What responsibilities do we have to animals that are not our own? Do we owe them one last lick or soft touch? Maybe a call to their owners? I think so. When I was ten, I told my father, “I hate you! I’m never talking to you again!” The words spewed out of my mouth like volcanic ash. This declaration was in response to my father’s admittance that he had accidentally hit and killed someone’s dog while on the way to a weeknight church meeting. The road was dark, with no streetlights and the black dog was just running loose. He never saw the dog until it was too late. Yet, unlike many other people, my father actually stopped the car, got out and started knocking on doors to find the owners. He took responsibility. I can’t imagine the sorrow he felt when he had to deliver the news. The screams and accusations that would have been flung at him. I couldn’t appreciate the courage my dad possessed that enabled him to do the right thing. He knew the animal had a family and that he owed the dog and the family some closure. To my ten-year-old self, he hit the dog. End of story. Now though, I have realized that it is more complicated than that. Accidents do happen. It’s how we handle ourselves after the fact that makes all the difference. A pet is someone’s baby and thus deserves to be treated as such.
“I know the owners of this dog,” the man tells us as he says the dog’s name, “Did you see who did this?”
We both shake our heads. “We wanted to move the dog out of the road, because the cars were so close to it, and then it moved its mouth,” I volunteer.
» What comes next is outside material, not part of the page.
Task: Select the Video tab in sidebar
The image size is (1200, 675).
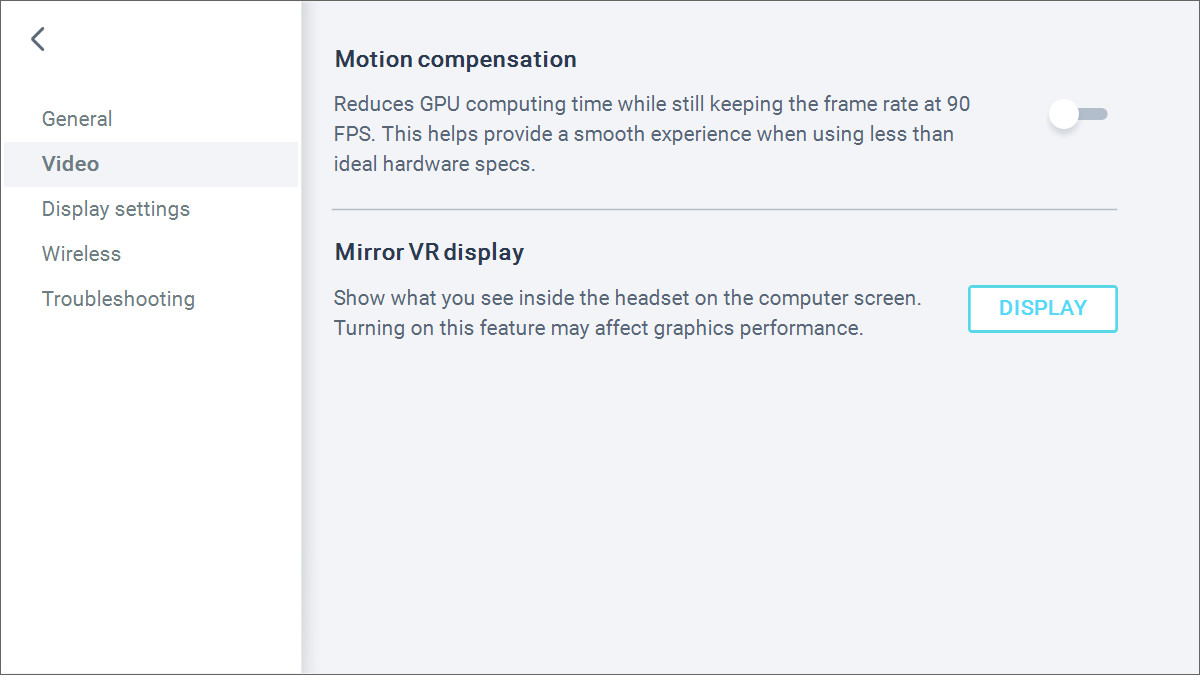Action: pyautogui.click(x=70, y=163)

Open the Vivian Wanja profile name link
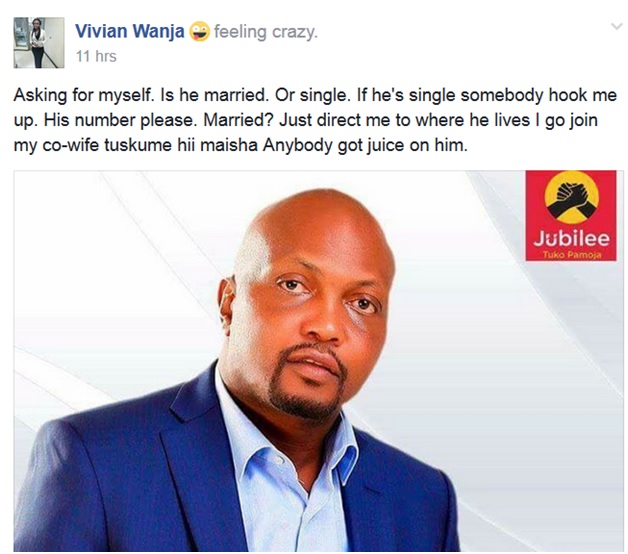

The man opens the sliding door of his grayish blue minivan. Looking in the weeds he pulls out an empty charcoal bag and lays it on the carpet. Then in one swift movement he picks up the dog, like it was hogtied, and places it on the bag. He achieves in thirty seconds what we had tried to do for ten minutes. “The dog is probably dying,” I say because I feel the need for his opinion. “I think it must have internal damage.”
“There’s no doubt about it. This dog is going to die,” the man answers matter-o-factly, as he shakes his head sadly. “I’ll bring it to its owners, though. Boy, are they gonna be upset. Poor, silly, dog.”
Then the man closes the door, and gets into the driver’s seat. As he drives off, I watch the van drive down the road. The urine puddle and a tiny bit of blood on the pavement are the only pieces of evidence that speak of the dog’s tragic outcome. As I think back on that moment now, I believe Jenny and I hesitated to help that dog, because we were afraid. We knew that we would have to acknowledge our own impending death, and thus our own mortality. Every one of us likes to pretend that we are out of death’s reach. To come in contact with a dying animal momentarily halts that conception. Sometimes permanently.
I’ll never know if the dog got to see its family one last time before it died. I can see the family’s faces, surprised at their neighbor pulling into their driveway. Then afraid, as they take in his slow movement, the droop of his shoulders and head. They crumple into each other as they notice the blue diaper.Everyday I drive past that corner I see that little dog lying there, and its mouth opens up to me in a silent scream for help, as the cars roar past like gusts of wind, leaving white garbage bags, cigarette butts, and plastic cups in their wake.